Japanese drug maker Daiichi Sankyo on Wednesday said it has decided to pull down the shutters of its Indian R&D centre in Gurgaon, as part of its global restructuring programme to boost its productivity.
“Daiichi Sankyo is reviewing its global R&D system with the aim of decreasing R&D operations costs and redistributing resources to the further development of its R&D pipeline,” the company said in a statement.
Daiichi presently employs approximately 170 people, mainly engaged in conducting drug discovery research targeting infectious diseases and inflammation.
Following its closure, Daiichi’s R&D pipeline, including research themes selected by the Global Health Innovative Technology Fund will be transferred to Daiichi Sankyo’s R&D division in Japan, the company said.
Daiichi’s didn’t disclose the fate of the 170 employees.
The shutdown in India follows Daiichi’s closure of UK and Germany R&D sites as the company plans to consolidate its R&D activity to drive down costs.
Daiichi took over Ranbaxy’s R&D division and retained most of its 200 odd scientists as part of its USD 4 billion acquisition of India generic drug maker Ranbaxy in 2008.
The closure of Gurgaon centre marks the end of Daiichi’s direct presence in Indian through the botched-up acquisition of Ranbaxy.
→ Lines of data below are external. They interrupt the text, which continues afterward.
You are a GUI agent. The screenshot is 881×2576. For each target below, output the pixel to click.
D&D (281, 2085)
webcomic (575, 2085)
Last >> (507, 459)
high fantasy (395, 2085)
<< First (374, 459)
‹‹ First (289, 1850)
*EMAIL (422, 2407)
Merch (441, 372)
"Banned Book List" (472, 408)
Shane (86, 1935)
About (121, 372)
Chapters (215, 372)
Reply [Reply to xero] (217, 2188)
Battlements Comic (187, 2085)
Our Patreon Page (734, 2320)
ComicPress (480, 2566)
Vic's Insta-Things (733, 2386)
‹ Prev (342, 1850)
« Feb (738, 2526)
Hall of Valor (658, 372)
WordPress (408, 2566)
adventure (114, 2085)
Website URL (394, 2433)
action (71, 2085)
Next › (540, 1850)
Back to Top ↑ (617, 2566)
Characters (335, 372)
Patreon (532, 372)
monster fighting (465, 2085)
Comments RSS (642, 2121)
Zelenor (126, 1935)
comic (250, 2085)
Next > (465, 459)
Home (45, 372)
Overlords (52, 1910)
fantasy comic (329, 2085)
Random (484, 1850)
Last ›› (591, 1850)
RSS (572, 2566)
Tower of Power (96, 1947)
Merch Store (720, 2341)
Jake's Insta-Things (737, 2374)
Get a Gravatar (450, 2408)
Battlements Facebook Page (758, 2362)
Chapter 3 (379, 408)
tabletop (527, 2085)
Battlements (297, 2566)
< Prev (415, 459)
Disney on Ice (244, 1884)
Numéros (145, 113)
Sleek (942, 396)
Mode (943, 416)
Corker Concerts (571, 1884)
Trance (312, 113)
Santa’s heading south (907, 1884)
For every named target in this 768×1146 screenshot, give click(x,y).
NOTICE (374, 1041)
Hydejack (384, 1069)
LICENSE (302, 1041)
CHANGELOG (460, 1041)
Daiichi sold Ranbaxy to Sun Pharma
in April 2014 after the US banned four key plants and imposed USD 500 million penalty for falsifying data at its drug facilities and following shoddy manufacturing practices.
Daiichi said it has won an arbitration in Singapore against Ranbaxy’s erstwhile promoters Malvinder Mohan Singh and Shivinder Mohan Singh, that entitles it to Rs 3,500 crore in damages for concealing facts related to Ranbaxy prior to the acquisition.
Singh brothers are contesting the case.